Split was our second port on this cruise in Croatia and we were not far from the other port, Korcula. As we looked out of our cabin there was a steady procession of ferries, many taking vehicles to Korcula or Dubrovnik. Split is Croatia's second city and we expected to find it much more busy than Korcula and hoped that the tourist shops would accept our Euros and our credit cards. A shuttle bus was provided to the bus station but it was only a short walk along the harbour, passing the railway station and a row of small shops.

There is evidence of a Roman settlement but Split was really established when the Emperor Diocletian (244-312) built his Palace here. The Palace was begun around 298AD and took 10 years to complete. It is large and heavily fortified, rectangular in shape, measuring 705 feet by 590 feet. The two main streets run east-west and north-south thus dividing the Palace into four pieces. There were three main gates: the Iron Gate is in the west, the Golden Gate in the north and the Silver Gate in the east. The Golden Gate was intended to be the main entrance to the Palace and originally had been elaborately decorated with states and sculptures. The Silver Gate was dedicated to St Apollinaire who protected this entrance to the city. The southern side was along the oceanfront with protected access by water only through a small Brass Gate. Diocletian lived here permanently after his resignation as emperor in 305 until his death.

Many parts of the Palace have been demolished since it was tranformed into a medieval town in the 7th century and there are now about 250 houses built inside the Palace or into the walls. From the port the Palace is approached along the Riva, a broad road which runs along the southern facade and where many cafes, shops and flats have been built. There is a model of the Palace on display before entering through the narrow Brass or Bronze Gate into the basement of Diocletians Hall. The Emperor lived on this side of the Palace. The Palace is one of the most famous and complete architectural and cultural features on the Croatian Adriatic coast. As the world's most complete remains of a Roman palace, it holds an outstanding place in Mediterranean, European and world heritage. There is a lot to see although many of the original areas are empty and there is reconstruction work being carried out.

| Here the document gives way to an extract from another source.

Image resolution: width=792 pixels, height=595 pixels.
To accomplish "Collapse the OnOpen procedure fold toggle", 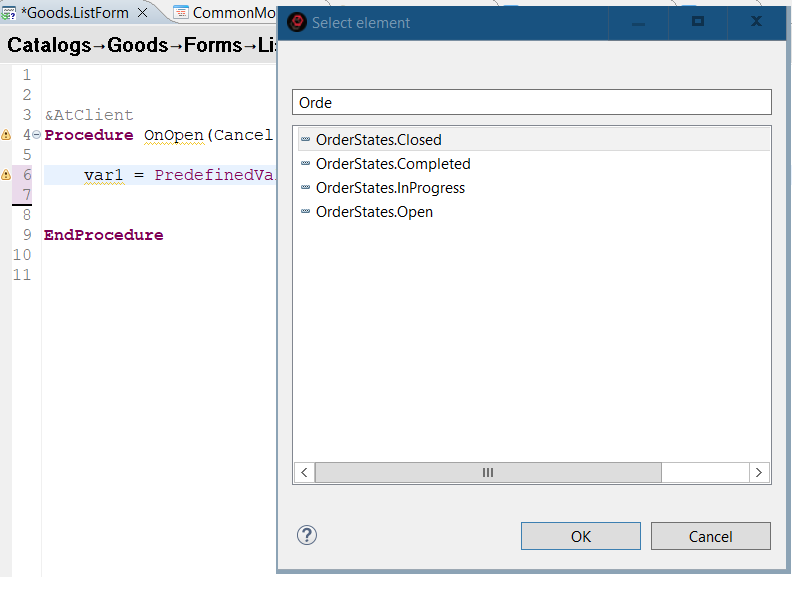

The emperor's apartments formed a block along the sea front and were situated above a substructure required by the sloping terrain. Until recently this substructure was largely filled with refuse. Most of this huge vaulted basement area is well preserved, and indicates the original shape and disposition of the rooms above. Visits to the 'Palace Cellars', which are accessed from the left and then from the right of the Bronze entrance, cost 42 Kuna each by cash or credit card. Most tours do not have time to explore this area so it is quiet and a pleasant hour can be spent exploring and one can gain a good appreciation of the layout of what were the emperor's apartments and major religious buildings sited above and identical in layout. A plan of the Diocletian Palace basement is essential, to show the west side layout, which has been mostly excavated, and the eastern side where more work is being carried out.

Leaving the basement and returning to the main area there are views of the cathedral from the remains of the Emperor's Suite on the South Wall before going through another courtyard which led to the Peristyle. This is the central square of the Palace. On its east side is the most important building, Diocletian's Mausoleum which later became St Duje's Cathedral. Entry to visit was payable in Kuna or Euros, and the more expensive red ticket also included the Treasury, the Crypt, the Belltower and the Baptistery. The massive Mausoleum is octagonal and built from stone blocks surrounded by 28 granite and marble columns. The dome is preserved in its original state. There is a Romanesque pulpit which dates from the 13th century. There are three altars: the old altar of St Domnius who is the patron saint of Split, the altar of St Anastasius, and the new altar of St Domnius. The richly decorated choir stalls are also 13th century. At the exit there are a pair of wooden doors which were carved out of walnut by Andrija Buvina of Split in 1214. The doors were originally coloured and gold-plated.

The queues to climb the Belltower were short and we waited patiently for the previous group to emerge through the exit door. The steps are narrow and quite steep and the first stage is a one-way system but towards the top it was necessary to pass others who were coming down. The views were excellent and it was worth the climb.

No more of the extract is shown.